Problem requirements:
Transcribe only what runs from the line containing "The image size" through the final line below, exactly, and leave every picture out.

Dataset entries
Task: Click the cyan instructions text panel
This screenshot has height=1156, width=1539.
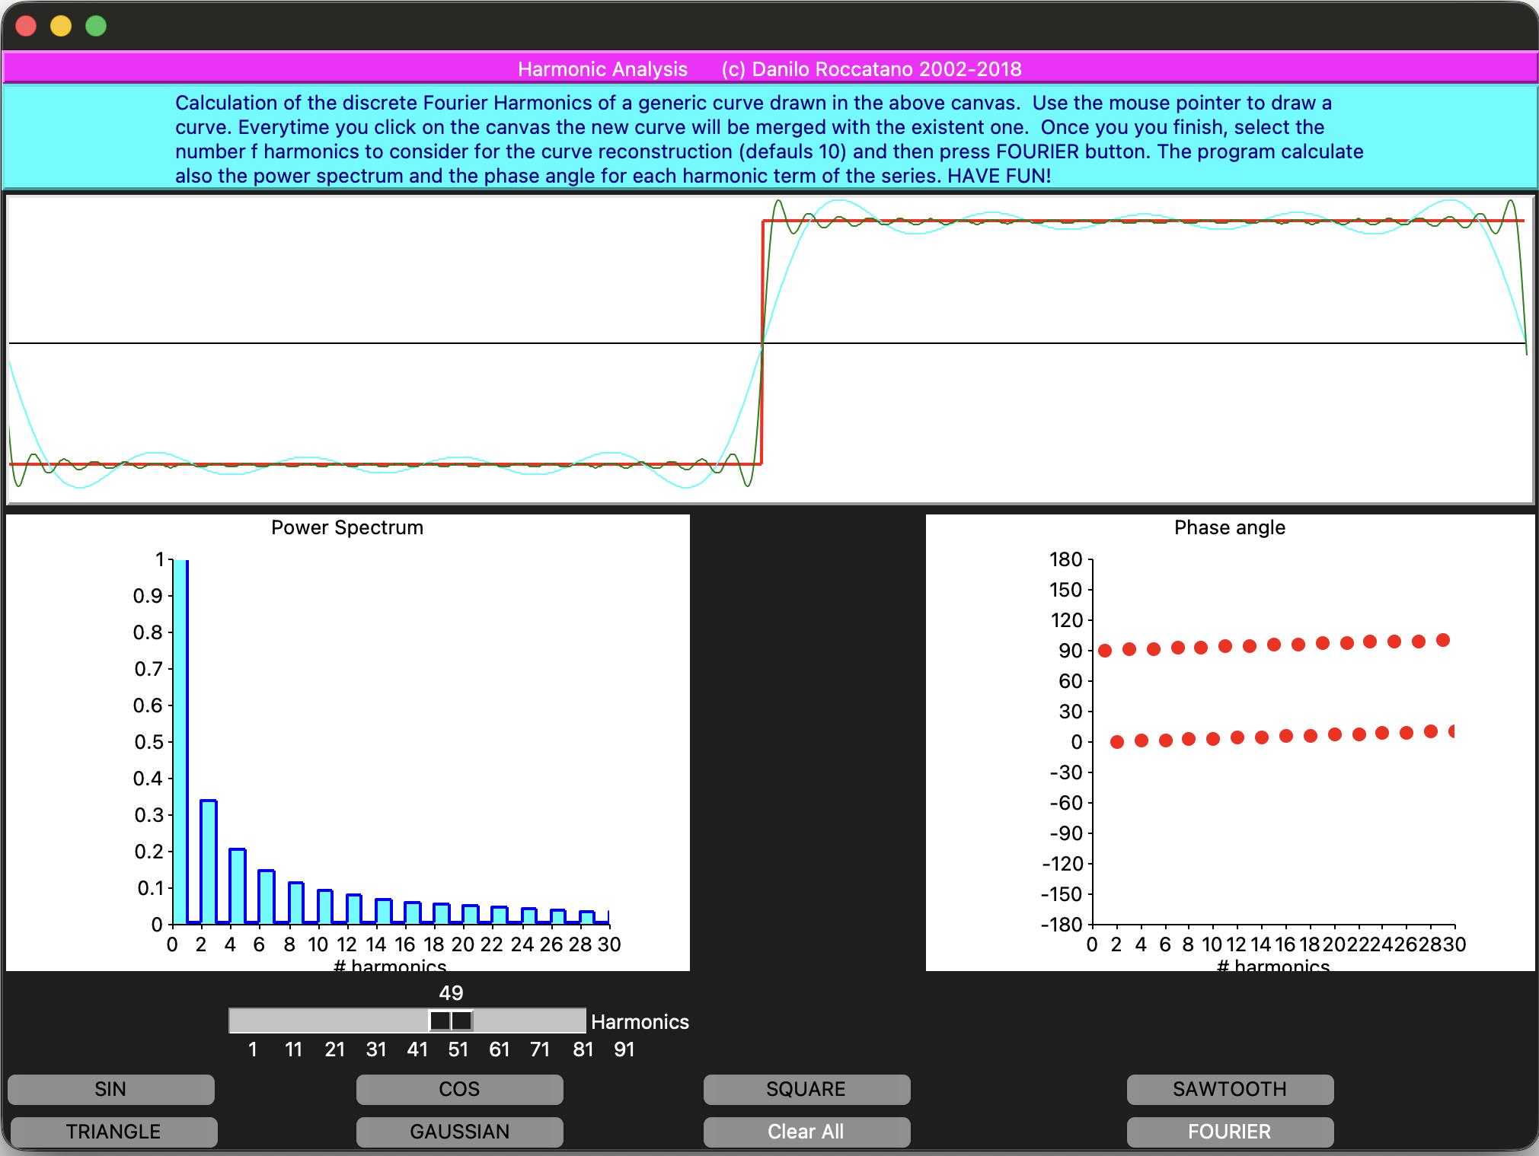Action: (x=769, y=139)
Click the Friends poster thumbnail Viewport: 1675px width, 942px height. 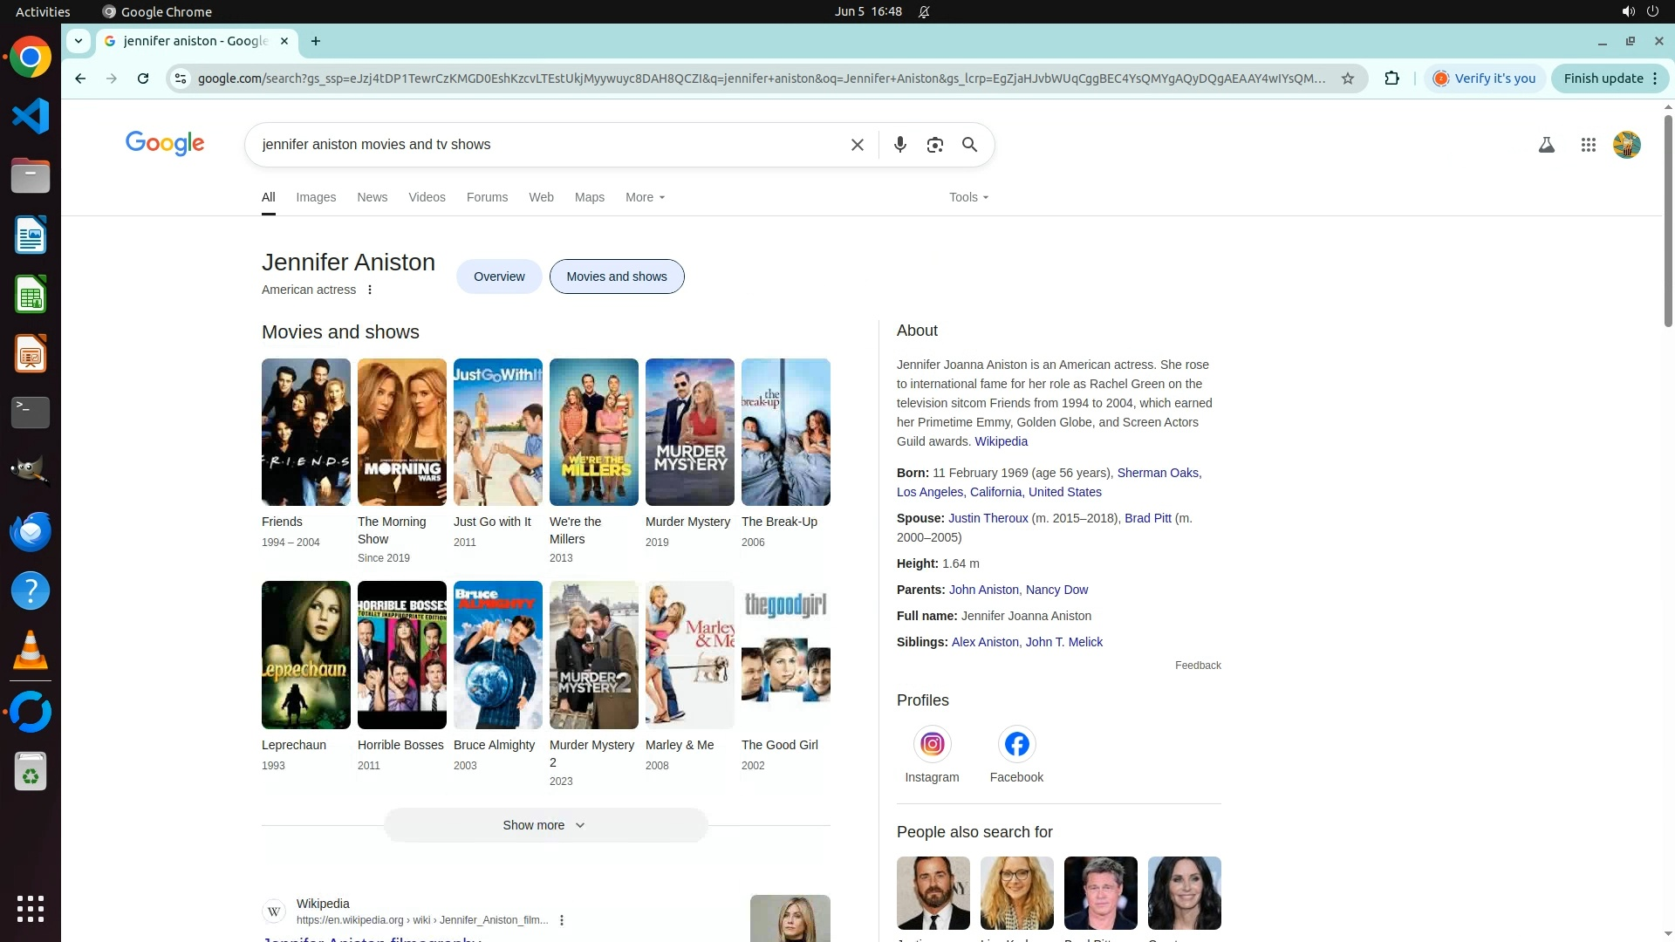point(305,432)
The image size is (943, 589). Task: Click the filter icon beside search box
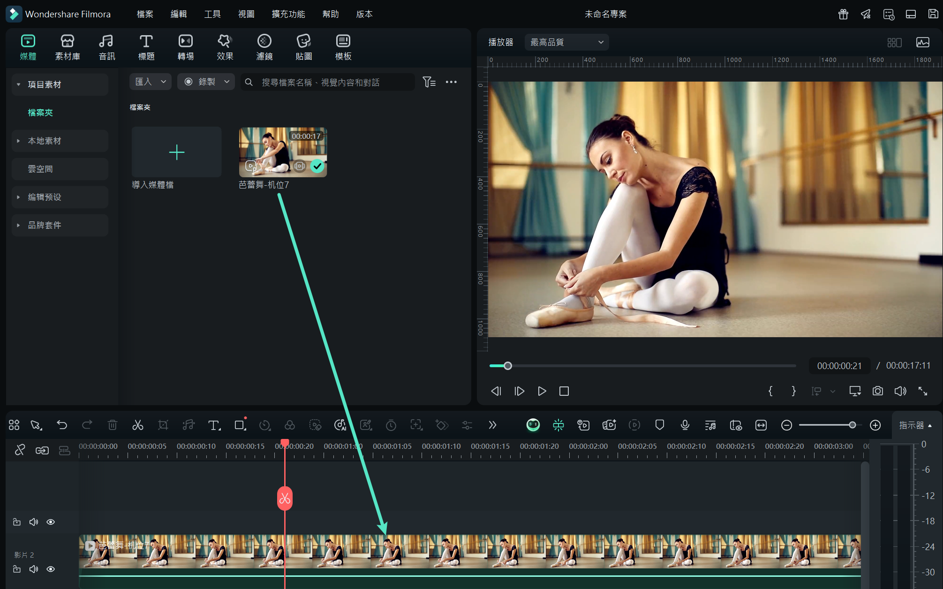pos(429,82)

Finished exercise:
The image size is (943, 589). Task: Click the filter icon beside search box
pos(429,82)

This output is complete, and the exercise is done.